Extract provided:

++++++++++

For a small fee, MarketRiders’ software will generate customized asset allocation recommendations. By cutting out the middleman, MarketRiders has potential to offer returns similar to existing fund managers’, but without the hefty fees.

When you sign up, its investment engine, called E.Adviser, asks you several questions about your investment time horizon and risk tolerance. It then generates asset allocation recommendations based on your answers. Once you trade, E.Adviser tracks your progress and lets you know when to rebalance. The service costs $9.95/month, far less than a comparable suite of mutual funds.

The MarketRiders website explains the problem:

According to Morningstar, only 14% of the top 100 mutual fund managers in a given year were able to repeat their performance the following year. Over a five year period, 97% of the professional money managers underperform their index after fees and taxes! There’s probably not an industry that is so overpaid for providing so little.

Yet most investors continue paying investment management fees that, while seemingly small, easily siphon away 33% of their wealth over 15 years.

The financial industry’s abuse of the individual investor is part of what is causing a crisis in many American households today. Offended by this, Mitch, Steve and Ryan created MarketRiders.

++++++++++

Task 1: Could you condense the paragraph of the MarketRiders piece that begins "When you sign up" into a short list that keeps its main facts?
Task 2: Can you copy, word for word, the stretch of the MarketRiders piece from "For a small" through "of mutual funds."?

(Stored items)
++++++++++

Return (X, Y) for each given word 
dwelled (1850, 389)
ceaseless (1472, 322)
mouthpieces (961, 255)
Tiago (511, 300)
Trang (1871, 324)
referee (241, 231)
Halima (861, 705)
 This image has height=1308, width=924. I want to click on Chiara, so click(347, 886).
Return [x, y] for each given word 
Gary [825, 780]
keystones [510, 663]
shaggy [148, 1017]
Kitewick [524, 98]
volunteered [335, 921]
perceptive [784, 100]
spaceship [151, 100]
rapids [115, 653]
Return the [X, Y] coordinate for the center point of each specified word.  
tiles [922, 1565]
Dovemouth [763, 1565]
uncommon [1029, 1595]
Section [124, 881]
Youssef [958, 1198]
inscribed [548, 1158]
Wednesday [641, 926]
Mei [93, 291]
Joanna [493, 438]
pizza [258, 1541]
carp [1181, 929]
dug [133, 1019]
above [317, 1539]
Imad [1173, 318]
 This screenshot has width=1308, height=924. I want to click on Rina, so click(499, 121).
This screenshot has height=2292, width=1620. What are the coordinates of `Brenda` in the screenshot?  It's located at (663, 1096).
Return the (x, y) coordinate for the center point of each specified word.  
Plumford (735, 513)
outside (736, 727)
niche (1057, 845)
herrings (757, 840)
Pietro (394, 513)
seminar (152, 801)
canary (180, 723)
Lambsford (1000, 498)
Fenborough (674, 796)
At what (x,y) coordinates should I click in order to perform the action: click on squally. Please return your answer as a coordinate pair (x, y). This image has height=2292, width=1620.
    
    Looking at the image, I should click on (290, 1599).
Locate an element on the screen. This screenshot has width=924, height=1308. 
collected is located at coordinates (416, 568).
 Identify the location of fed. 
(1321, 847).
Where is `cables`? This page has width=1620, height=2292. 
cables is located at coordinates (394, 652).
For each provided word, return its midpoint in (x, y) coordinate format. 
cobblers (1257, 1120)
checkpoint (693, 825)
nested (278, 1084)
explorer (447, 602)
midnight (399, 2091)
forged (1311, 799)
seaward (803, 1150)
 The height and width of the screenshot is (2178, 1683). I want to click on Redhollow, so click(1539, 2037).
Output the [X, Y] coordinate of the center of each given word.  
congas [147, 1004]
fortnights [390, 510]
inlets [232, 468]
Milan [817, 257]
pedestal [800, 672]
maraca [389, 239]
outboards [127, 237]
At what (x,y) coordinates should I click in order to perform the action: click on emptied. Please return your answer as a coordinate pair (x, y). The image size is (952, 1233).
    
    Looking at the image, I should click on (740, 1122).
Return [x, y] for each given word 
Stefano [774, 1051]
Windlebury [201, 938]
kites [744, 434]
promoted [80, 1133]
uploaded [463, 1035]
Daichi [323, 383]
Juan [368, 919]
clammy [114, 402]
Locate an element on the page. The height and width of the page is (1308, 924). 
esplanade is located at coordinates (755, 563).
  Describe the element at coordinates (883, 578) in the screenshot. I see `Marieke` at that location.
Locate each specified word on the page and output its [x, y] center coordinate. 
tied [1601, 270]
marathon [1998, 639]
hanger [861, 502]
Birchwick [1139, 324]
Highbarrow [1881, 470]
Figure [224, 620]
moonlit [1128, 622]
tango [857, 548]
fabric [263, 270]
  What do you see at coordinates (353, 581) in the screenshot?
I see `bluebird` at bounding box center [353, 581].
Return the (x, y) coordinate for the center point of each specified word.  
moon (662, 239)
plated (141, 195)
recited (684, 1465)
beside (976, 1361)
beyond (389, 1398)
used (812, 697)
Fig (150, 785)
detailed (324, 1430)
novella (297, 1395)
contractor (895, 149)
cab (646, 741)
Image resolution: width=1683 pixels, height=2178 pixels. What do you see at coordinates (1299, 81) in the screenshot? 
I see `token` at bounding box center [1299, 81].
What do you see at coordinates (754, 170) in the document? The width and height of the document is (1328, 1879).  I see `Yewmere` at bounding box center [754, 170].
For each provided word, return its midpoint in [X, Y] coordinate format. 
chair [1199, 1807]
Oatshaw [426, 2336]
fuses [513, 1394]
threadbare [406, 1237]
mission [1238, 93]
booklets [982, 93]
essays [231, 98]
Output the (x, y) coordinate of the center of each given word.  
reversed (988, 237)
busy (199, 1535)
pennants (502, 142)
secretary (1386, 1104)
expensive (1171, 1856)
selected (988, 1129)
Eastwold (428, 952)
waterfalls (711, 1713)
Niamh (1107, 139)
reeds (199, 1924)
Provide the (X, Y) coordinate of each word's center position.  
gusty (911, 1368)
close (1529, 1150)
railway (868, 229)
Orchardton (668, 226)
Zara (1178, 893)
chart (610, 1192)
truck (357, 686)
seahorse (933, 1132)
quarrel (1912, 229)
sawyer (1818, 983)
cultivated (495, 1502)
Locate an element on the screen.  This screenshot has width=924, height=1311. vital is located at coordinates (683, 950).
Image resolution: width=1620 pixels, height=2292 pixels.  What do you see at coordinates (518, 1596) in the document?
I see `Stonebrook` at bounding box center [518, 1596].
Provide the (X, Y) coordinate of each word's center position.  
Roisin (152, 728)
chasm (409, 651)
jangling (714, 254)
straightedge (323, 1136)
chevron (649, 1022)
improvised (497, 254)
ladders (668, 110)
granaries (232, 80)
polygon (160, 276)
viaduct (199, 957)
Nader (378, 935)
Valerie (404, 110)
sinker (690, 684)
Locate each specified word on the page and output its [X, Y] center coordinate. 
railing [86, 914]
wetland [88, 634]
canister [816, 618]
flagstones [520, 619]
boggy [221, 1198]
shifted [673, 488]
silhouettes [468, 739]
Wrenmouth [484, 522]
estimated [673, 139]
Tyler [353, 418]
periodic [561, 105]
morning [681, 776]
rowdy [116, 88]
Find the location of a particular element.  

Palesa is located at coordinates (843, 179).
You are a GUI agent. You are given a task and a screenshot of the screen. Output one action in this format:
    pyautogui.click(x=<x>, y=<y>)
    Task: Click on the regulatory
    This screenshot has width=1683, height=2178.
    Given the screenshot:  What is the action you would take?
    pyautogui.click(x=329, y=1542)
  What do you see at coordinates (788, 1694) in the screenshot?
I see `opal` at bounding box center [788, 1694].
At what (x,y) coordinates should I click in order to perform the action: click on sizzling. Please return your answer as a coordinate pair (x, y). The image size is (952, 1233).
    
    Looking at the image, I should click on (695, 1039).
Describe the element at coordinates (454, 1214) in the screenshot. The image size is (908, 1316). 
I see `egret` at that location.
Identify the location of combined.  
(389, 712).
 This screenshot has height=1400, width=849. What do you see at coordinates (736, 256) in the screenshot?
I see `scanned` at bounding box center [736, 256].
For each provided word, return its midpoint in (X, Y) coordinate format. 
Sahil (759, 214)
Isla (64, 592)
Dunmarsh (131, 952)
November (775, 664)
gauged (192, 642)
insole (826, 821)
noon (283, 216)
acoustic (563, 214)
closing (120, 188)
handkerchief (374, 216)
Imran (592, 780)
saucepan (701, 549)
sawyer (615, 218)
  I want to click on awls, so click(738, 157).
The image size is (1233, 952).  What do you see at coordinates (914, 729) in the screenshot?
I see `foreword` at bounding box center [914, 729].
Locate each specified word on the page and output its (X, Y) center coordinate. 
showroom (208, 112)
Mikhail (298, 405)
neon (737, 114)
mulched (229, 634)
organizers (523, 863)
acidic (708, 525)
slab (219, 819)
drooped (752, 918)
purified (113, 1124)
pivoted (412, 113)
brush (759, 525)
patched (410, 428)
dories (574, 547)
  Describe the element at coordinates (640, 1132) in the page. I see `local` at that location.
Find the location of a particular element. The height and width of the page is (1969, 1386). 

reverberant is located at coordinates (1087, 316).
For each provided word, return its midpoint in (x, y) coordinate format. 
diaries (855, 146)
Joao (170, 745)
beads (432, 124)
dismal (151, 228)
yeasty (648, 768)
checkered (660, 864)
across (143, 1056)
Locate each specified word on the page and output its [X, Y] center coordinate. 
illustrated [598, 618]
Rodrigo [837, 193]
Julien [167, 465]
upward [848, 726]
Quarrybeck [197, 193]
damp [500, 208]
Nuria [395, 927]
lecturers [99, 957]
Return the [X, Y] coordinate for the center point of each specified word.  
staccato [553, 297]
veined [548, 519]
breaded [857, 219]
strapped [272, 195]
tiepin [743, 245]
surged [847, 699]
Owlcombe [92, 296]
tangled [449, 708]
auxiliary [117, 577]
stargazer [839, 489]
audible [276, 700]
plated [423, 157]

++++++++++

Result 1:
- At sign-up, the investment engine, E.Adviser, asks about your investment time horizon and risk tolerance.
- It then generates asset allocation recommendations based on your answers.
- After you trade, it tracks your progress and tells you when to rebalance.
- The service costs $9.95/month, far less than a comparable suite of mutual funds.

Result 2:
For a small fee, MarketRiders’ software will generate customized asset allocation recommendations. By cutting out the middleman, MarketRiders has potential to offer returns similar to existing fund managers’, but without the hefty fees.

When you sign up, its investment engine, called E.Adviser, asks you several questions about your investment time horizon and risk tolerance. It then generates asset allocation recommendations based on your answers. Once you trade, E.Adviser tracks your progress and lets you know when to rebalance. The service costs $9.95/month, far less than a comparable suite of mutual funds.